Life of a Creative Writing Grad Student [and knitter]

The occasional opining of a sleep-deprived grad student, with cheese.

Monday, February 19, 2007

weather and sundry

around here, lately, the weather has been off. sort of a back and forth, weatherman-couldn't-tell-you kind of off. i don't think even they know what's up.

and speaking of weather, we've had an absolutely lovely day here, nearly 70 in the morning, a little over 70 in the afternoon, and sun, sun, sun. also wind, wind, wind. but that's just how it is.

those weather folks can't quite tell us what's coming down the pipeline, and neither can i. i sure went into that midterm expecting both hell and high water. a sort of never-ending mudslide of unanswerable questions ending in a ring so cold the mud would freeze me into the ground.

there were four pages, 100 points, 50 minutes.

i thought there would be more paradigms. i looked up my answers to the paradigms there were, and found i was right about half of the time. i'm pretty sure i nailed the strong verb conjugation. a shock, but a good one. i mangled the predictable parts of the weak verb. not so much a shock, that.

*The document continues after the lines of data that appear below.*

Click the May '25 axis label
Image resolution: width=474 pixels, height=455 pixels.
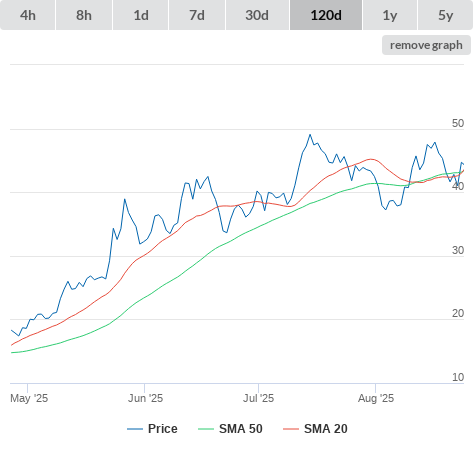(x=29, y=398)
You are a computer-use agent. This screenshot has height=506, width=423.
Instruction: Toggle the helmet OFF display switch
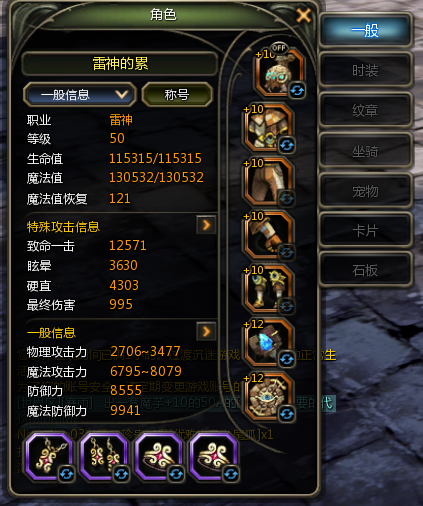click(x=279, y=48)
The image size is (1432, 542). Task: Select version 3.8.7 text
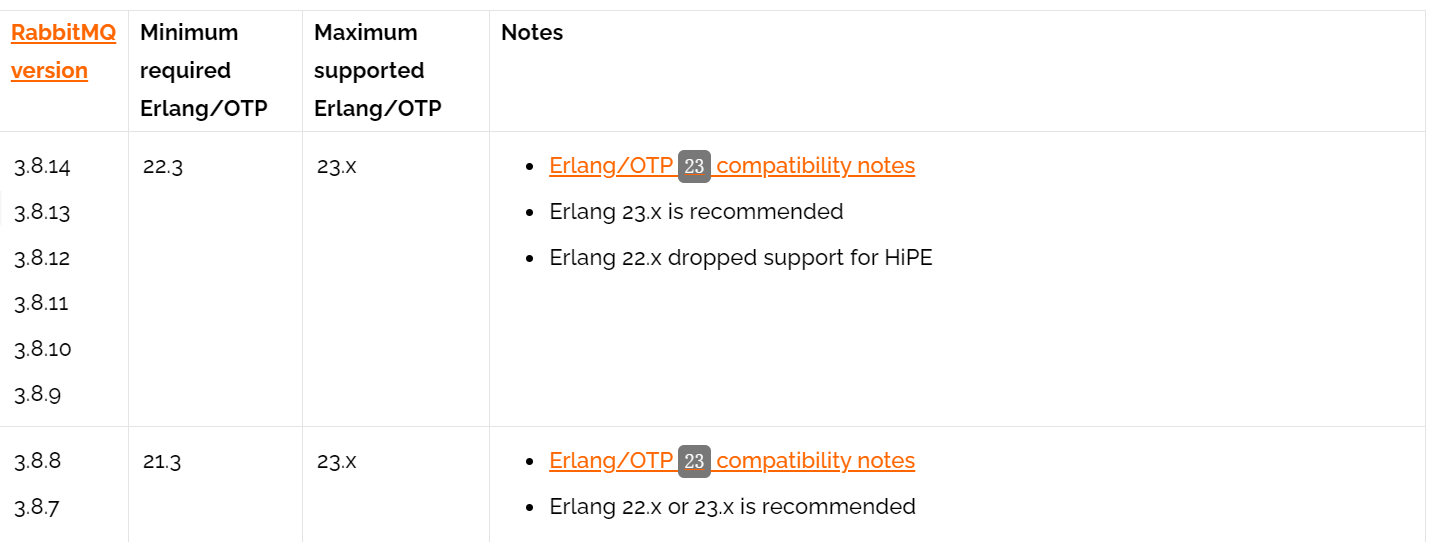tap(37, 507)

the noun... let's not talk about the noun. the unthinkable occured there, and not the kind you smile about not thinking.

the entirety of page 2 was identification of verbs based on ublaut series (given: the infinitive. please give: the umlaut, and all the rest of the principle parts.) and naming of specific sound changes and an explanation of why that/those change(s) happened.

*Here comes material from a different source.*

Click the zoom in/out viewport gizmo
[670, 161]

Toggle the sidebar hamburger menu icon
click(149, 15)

much of page three was similarly arranged. there were questions where the professor would point out that the answer to a different question would give you a hint to the current question (and if you got that other question wrong, not only did you lose the hint, but maybe, just maybe, a false hint trashed this answer too).

the translation section was about six lines long. i translate this language at a rate of appx 12 lines an hour. you do that math. i made up the last sentence based on the context.

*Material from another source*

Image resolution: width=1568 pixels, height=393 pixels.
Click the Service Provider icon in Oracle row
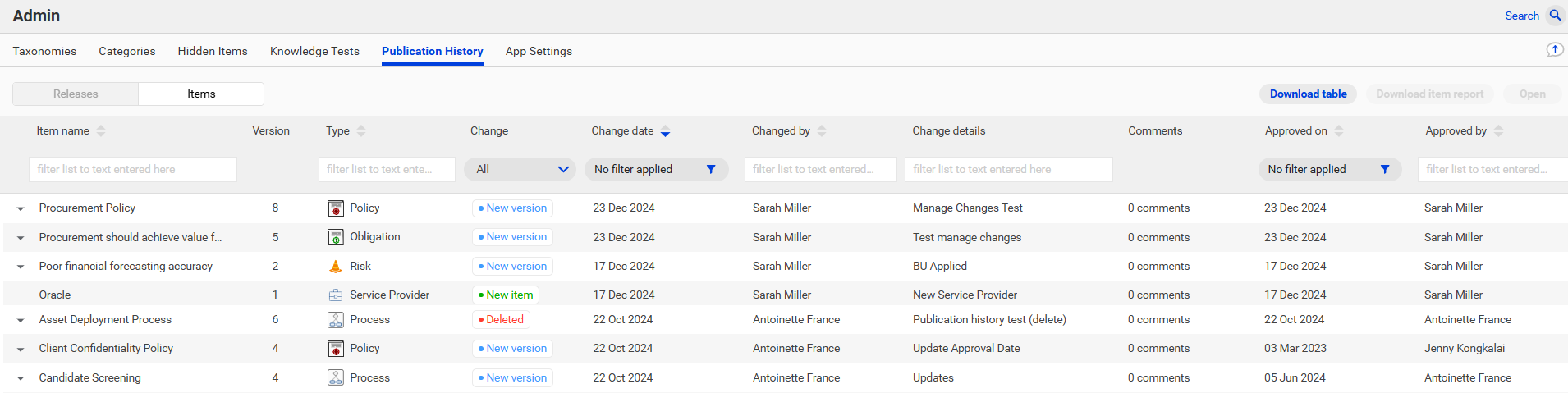point(336,295)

at the same time, my guesses were profound. inspired. almost preternaturally un-guess-like. we're not talking "the answer's always C," we're talking "it must be palatal dipthongization because of the dot over the 'g'." for all i know, i did well on the sound change section. they were guesses, after all. but good-feeling ones.

at this point, i couldn't recall any questions specifically enough to look up the answers. so i will honestly be in the dark on this until the grades come out. but while i'm still clinging to the mantra from last post, i do have some hope that it isn't that bad.

***

this weekend, my wrist started wonking out. it was stress, i'm sure. i haven't been sitting in the blue chair, i've not spent more than seven hours total in my office or in any chair like the one in my office. i haven't had to lift the cat food from the fridge, though the convenient mini-jar is nearing the bottom. i haven't slept much at all, let alone wrongly. the only thing that's the same as the other times is that i've been stressed. pointed stress, not the long treadmill of grad school. and i've not had much time for knitting.

my solution is twofold.

1] i will set aside the washcloth i'd been carting around and pick up the afghan. it's bigger, but the needles are larger, the yarn is softer, the gauge is looser, and the strain will be negligable on the wrist while still moving it.

2] back to the damn brace. i'd noticed a long while back that the brace did not actually help as much as it should. that my wrist stiffened up too much and ended up hurting more. so movement is absolutely necessary, if not exactly fun. but the brace will prevent those moments of "shitfuck!" when i forget in stillness that the thing doesn't bend as it should without pain. [case in point: today on the drive home i had a hard time turning onto brownfield and nearly slammed into an orange 'thou shalt not drive thine car here' pillar. so driving = brace.]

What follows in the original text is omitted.